Saved data entries:
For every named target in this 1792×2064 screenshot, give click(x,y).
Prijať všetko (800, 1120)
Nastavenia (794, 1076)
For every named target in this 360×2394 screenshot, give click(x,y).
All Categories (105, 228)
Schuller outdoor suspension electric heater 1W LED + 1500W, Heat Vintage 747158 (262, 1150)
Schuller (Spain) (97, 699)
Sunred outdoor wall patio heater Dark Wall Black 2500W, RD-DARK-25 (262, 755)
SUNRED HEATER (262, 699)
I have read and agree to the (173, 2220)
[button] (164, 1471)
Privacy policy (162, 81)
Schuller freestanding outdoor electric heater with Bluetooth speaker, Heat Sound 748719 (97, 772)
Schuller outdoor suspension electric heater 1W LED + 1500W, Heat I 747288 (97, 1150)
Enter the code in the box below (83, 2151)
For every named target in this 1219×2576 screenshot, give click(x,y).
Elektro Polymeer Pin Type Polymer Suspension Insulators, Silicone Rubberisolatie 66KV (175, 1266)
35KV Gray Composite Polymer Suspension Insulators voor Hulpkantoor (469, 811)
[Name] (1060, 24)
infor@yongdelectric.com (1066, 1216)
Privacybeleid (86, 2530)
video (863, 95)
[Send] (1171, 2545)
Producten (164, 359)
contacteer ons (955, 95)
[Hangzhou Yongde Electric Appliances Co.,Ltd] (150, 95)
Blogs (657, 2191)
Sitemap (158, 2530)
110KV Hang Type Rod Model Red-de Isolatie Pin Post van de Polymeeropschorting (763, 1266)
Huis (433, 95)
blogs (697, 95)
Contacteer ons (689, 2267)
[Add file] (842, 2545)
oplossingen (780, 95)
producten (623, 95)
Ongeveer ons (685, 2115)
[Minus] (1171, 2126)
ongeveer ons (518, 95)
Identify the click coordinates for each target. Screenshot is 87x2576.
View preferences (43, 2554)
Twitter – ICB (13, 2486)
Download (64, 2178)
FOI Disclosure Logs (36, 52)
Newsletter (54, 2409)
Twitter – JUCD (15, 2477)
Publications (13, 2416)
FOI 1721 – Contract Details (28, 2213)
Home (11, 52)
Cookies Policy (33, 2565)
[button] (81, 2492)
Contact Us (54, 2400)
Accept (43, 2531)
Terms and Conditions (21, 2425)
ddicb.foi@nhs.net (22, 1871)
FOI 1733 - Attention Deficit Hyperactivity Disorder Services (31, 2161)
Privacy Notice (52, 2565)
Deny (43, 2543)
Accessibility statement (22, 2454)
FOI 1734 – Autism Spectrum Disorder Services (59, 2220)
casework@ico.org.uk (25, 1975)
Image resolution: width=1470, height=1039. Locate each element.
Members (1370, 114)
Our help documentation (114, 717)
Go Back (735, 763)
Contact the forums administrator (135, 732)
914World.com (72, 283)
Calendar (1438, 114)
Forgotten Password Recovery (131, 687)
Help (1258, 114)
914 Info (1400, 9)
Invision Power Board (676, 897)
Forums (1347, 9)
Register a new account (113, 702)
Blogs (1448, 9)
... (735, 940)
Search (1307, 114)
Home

What needs to be done: Every entry must appear in the answer exactly as written.

Task solution:
For every named target in this 1792×2064 screenshot, give click(x,y).
Prijať všetko (800, 1120)
Nastavenia (794, 1076)
For every named target in this 360×2394 screenshot, give click(x,y).
All Categories (105, 228)
Schuller outdoor suspension electric heater 1W LED + 1500W, Heat Vintage 747158 (262, 1150)
Schuller (Spain) (97, 699)
Sunred outdoor wall patio heater Dark Wall Black 2500W, RD-DARK-25 (262, 755)
SUNRED HEATER (262, 699)
I have read and agree to the (173, 2220)
[button] (164, 1471)
Privacy policy (162, 81)
Schuller freestanding outdoor electric heater with Bluetooth speaker, Heat Sound 748719 (97, 772)
Schuller outdoor suspension electric heater 1W LED + 1500W, Heat I 747288 (97, 1150)
Enter the code in the box below (83, 2151)
For every named target in this 1219×2576 screenshot, give click(x,y).
Elektro Polymeer Pin Type Polymer Suspension Insulators, Silicone Rubberisolatie 66KV (175, 1266)
35KV Gray Composite Polymer Suspension Insulators voor Hulpkantoor (469, 811)
[Name] (1060, 24)
infor@yongdelectric.com (1066, 1216)
Privacybeleid (86, 2530)
video (863, 95)
[Send] (1171, 2545)
Producten (164, 359)
contacteer ons (955, 95)
[Hangzhou Yongde Electric Appliances Co.,Ltd] (150, 95)
Blogs (657, 2191)
Sitemap (158, 2530)
110KV Hang Type Rod Model Red-de Isolatie Pin Post van de Polymeeropschorting (763, 1266)
Huis (433, 95)
blogs (697, 95)
Contacteer ons (689, 2267)
[Add file] (842, 2545)
oplossingen (780, 95)
producten (623, 95)
Ongeveer ons (685, 2115)
[Minus] (1171, 2126)
ongeveer ons (518, 95)
Identify the click coordinates for each target. Screenshot is 87x2576.
View preferences (43, 2554)
Twitter – ICB (13, 2486)
Download (64, 2178)
FOI Disclosure Logs (36, 52)
Newsletter (54, 2409)
Twitter – JUCD (15, 2477)
Publications (13, 2416)
FOI 1721 – Contract Details (28, 2213)
Home (11, 52)
Cookies Policy (33, 2565)
[button] (81, 2492)
Contact Us (54, 2400)
Accept (43, 2531)
Terms and Conditions (21, 2425)
ddicb.foi@nhs.net (22, 1871)
FOI 1733 - Attention Deficit Hyperactivity Disorder Services (31, 2161)
Privacy Notice (52, 2565)
Deny (43, 2543)
Accessibility statement (22, 2454)
FOI 1734 – Autism Spectrum Disorder Services (59, 2220)
casework@ico.org.uk (25, 1975)
Image resolution: width=1470, height=1039. Locate each element.
Members (1370, 114)
Our help documentation (114, 717)
Go Back (735, 763)
Contact the forums administrator (135, 732)
914World.com (72, 283)
Calendar (1438, 114)
Forgotten Password Recovery (131, 687)
Help (1258, 114)
914 Info (1400, 9)
Invision Power Board (676, 897)
Forums (1347, 9)
Register a new account (113, 702)
Blogs (1448, 9)
... (735, 940)
Search (1307, 114)
Home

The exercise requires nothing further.